Толстой часто размышлял о том, какой духовный смысл заключен в смерти маленьких детей, которую даже преждевременной невозможно назвать, скорее, довременной, и не находил ответа. Размышлял и подавленный смертью Ванечки, когда сама жизнь поставила вопрос: зачем жил и умер «этот мальчик, не дожив и десятой доли обычной человеческой жизни»? И ему кажется, что он подыскал разумное объяснение:
«Он жил для того, чтобы увеличить в себе любовь, вырасти в любви, так как это было нужно тому, кто его послал, и для того, чтобы заразить нас всех, окружающих его, этой же любовью, для того, чтобы, уходя из жизни и тому, кто есть любовь, оставить эту выросшую в нем любовь в нас, сплотить нас ею. Никогда мы все не были так близки друг другу, как теперь, и никогда ни в Соне, ни в себе я не чувствовал такой потребности в любви и такого отвращения ко всякому разъединению и злу. Никогда я Соню так не любил, как теперь».

***

**КОРОТКОЕ УПРАЖНЕНИЕ 1**:
Соответствуют ли тексту о смерти Ванечки утверждения (а), (б) и (в)? Ответьте «да» или «нет» и приведите решающие слова текста.
(а) Смерть маленьких детей в тексте называется скорее довременной, чем преждевременной.
(б) Толстой пишет, что после смерти Ванечки все окружающие отдалились друг от друга.
(в) Толстой признается, что никогда не любил Соню так, как теперь.
**КОРОТКОЕ УПРАЖНЕНИЕ 2**: Какое чувство ко всякому разъединению и злу, согласно тексту о смерти Ванечки, испытывал Толстой?
**КОРОТКОЕ УПРАЖНЕНИЕ 3**: Продолжите текст о смерти Ванечки с того места, где он заканчивается.

***

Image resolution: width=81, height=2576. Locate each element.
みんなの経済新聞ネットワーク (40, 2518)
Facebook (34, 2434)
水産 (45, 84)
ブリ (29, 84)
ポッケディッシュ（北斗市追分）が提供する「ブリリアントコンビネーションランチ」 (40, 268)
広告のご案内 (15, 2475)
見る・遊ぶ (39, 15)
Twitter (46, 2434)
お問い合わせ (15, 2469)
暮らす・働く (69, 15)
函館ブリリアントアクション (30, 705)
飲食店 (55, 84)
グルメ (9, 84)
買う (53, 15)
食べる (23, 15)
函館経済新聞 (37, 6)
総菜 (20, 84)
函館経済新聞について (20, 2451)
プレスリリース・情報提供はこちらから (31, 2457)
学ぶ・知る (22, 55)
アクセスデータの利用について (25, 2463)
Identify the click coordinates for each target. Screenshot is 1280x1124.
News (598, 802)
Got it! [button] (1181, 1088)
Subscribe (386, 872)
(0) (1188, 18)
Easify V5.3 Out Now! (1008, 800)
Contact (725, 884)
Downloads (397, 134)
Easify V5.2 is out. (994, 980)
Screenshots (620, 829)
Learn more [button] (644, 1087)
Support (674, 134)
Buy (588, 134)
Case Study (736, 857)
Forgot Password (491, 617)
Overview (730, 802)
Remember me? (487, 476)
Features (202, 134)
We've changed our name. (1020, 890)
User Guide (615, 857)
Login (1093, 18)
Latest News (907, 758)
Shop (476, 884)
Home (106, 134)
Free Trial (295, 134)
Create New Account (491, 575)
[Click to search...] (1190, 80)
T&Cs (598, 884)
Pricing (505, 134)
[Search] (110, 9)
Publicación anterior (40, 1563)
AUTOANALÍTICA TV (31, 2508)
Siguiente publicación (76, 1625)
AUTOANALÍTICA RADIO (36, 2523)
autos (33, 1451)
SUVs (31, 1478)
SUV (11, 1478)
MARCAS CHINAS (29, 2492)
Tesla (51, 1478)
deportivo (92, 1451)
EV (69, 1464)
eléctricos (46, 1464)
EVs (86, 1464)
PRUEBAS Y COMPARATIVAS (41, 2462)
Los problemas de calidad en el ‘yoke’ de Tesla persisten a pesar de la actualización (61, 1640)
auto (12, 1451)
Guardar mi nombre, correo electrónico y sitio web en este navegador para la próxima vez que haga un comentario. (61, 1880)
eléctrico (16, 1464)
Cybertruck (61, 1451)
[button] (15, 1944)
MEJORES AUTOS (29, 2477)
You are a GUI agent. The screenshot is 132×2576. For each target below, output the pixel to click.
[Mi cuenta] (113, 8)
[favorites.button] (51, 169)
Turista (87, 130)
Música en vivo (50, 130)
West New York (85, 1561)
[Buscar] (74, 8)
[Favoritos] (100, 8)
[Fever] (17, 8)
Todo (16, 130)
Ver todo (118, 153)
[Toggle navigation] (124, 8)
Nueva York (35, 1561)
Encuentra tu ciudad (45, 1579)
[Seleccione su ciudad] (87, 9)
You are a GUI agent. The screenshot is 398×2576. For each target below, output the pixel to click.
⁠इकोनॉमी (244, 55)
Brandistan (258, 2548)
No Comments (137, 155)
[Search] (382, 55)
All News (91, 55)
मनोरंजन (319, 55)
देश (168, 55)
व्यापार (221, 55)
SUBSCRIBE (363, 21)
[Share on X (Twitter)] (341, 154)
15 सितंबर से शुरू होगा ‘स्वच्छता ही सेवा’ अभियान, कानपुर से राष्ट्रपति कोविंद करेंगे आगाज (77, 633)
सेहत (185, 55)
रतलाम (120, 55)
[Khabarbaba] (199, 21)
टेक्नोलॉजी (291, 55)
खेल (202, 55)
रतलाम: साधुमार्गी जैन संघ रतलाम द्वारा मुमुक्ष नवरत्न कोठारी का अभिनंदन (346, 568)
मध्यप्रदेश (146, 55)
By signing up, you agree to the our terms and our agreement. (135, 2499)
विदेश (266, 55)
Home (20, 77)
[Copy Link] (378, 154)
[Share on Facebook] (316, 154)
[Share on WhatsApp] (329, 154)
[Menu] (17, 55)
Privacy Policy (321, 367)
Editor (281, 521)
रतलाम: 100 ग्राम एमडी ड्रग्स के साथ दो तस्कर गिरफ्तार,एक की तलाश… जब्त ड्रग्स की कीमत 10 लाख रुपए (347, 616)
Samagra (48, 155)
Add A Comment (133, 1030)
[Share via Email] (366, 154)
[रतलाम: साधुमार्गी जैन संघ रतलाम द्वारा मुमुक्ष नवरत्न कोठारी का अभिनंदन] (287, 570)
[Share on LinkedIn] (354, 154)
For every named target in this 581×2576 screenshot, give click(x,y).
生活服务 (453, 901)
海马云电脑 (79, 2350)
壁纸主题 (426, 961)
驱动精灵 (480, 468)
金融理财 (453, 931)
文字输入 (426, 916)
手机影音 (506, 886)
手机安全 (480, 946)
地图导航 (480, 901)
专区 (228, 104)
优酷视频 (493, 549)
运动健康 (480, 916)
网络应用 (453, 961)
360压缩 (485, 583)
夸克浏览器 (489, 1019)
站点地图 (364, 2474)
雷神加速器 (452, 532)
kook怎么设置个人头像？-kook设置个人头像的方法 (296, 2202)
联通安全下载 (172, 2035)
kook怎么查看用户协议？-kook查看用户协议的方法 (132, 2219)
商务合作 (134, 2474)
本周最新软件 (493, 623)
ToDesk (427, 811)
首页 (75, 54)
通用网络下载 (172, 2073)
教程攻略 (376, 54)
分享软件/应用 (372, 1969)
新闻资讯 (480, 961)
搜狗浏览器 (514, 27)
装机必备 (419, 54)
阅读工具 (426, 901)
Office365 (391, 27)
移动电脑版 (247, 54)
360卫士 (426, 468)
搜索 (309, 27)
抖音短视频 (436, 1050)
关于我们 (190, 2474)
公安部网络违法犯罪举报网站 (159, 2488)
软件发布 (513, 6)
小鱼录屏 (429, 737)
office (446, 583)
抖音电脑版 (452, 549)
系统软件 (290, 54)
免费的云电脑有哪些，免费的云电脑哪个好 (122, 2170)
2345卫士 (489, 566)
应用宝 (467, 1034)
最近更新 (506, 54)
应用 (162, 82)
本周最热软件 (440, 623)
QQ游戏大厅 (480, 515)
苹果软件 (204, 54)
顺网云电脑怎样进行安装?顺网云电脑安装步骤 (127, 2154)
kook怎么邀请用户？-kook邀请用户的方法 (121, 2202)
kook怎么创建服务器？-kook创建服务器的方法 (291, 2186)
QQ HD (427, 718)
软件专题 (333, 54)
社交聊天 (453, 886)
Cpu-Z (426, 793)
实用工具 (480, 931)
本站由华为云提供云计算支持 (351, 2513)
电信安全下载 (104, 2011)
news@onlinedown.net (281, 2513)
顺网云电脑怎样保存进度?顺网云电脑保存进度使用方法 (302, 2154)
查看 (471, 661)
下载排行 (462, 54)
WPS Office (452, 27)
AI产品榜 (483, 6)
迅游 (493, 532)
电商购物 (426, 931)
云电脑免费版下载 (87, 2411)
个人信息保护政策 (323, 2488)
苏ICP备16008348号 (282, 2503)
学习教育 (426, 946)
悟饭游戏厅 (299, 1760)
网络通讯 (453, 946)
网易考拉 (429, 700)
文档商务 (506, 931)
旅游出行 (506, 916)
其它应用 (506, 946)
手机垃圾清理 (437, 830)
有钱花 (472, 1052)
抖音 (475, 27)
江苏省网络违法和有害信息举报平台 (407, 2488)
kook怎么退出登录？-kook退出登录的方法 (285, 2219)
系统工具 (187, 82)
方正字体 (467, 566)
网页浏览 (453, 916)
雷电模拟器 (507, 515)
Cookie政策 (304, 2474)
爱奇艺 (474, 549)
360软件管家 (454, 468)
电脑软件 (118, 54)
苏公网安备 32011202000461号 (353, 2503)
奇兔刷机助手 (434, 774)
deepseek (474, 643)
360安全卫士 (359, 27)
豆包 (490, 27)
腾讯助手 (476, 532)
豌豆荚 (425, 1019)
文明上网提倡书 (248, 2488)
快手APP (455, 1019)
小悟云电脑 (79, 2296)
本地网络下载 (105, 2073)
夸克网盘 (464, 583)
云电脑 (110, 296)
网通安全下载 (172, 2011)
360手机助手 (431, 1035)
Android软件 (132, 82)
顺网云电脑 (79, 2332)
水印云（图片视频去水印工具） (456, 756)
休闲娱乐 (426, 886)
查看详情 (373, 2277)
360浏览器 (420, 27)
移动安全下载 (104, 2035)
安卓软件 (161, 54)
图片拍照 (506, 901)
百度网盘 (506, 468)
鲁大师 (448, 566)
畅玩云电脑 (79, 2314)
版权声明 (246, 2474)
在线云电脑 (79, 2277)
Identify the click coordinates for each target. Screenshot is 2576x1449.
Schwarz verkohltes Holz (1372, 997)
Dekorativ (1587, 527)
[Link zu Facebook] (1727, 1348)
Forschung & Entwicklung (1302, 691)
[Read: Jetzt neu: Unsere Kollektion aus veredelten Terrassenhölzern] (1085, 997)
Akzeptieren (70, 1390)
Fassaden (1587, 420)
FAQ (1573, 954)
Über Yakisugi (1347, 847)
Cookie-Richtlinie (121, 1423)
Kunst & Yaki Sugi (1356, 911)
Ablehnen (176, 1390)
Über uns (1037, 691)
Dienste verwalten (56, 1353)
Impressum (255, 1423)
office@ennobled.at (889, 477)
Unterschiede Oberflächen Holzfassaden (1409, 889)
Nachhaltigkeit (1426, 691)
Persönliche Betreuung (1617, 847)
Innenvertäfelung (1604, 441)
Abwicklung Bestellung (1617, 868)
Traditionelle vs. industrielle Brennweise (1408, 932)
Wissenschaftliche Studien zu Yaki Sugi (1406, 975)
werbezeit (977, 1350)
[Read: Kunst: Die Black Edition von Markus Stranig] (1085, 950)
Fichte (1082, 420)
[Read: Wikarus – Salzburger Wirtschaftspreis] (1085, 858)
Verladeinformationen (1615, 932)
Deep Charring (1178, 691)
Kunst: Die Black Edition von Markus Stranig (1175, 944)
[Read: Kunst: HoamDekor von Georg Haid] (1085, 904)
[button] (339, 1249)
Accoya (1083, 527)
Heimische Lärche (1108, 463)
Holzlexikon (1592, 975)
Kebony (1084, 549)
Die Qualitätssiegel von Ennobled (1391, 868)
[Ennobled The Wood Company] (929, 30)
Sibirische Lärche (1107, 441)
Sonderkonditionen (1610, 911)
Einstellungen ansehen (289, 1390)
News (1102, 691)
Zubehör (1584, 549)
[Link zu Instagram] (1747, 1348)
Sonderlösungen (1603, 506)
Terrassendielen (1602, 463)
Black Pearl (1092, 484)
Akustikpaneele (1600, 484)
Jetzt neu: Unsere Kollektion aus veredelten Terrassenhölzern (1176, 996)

***

**ПИСЬМЕННЫЙ ОТВЕТ 1**:
(а) Да: «которую даже преждевременной невозможно назвать, скорее, довременной».
(б) Нет: «Никогда мы все не были так близки друг другу, как теперь».
(в) Да: «Никогда я Соню так не любил, как теперь».

**ПИСЬМЕННЫЙ ОТВЕТ 2**: Отвращение.

**ПИСЬМЕННЫЙ ОТВЕТ 3**:
Толстой выстраивает объективные, весьма банальные, даже «дурацкие», и разумные рассуждения. Природа забирает лучших, к приему которых мир еще не готов, назад, в некотором роде пробуя, экспериментируя, чтобы идти вперед (мистическая, в отличие от позитивистской, концепция прогресса): «Это запрос. Как ласточки, прилетающие слишком рано, замерзают. Но им все-таки надо прилетать. Так Ванечка». Таково объективное, очень распространенное и «дурацкое» рассуждение, которому не противостоит, а скорее, переключает мысль в другую и высшую плоскость рассуждение «разумное»: «Он сделал дело Божие: установление Царства Божия через увеличение любви — больше, чем многие, прожившие полвека и больше». А параллельно, рядом рождается максима в духе высоко ценимого Толстым Паскаля: «Да, жить надо всегда так, как будто рядом в комнате умирает любимый ребенок. Он и умирает всегда. Всегда умираю и я».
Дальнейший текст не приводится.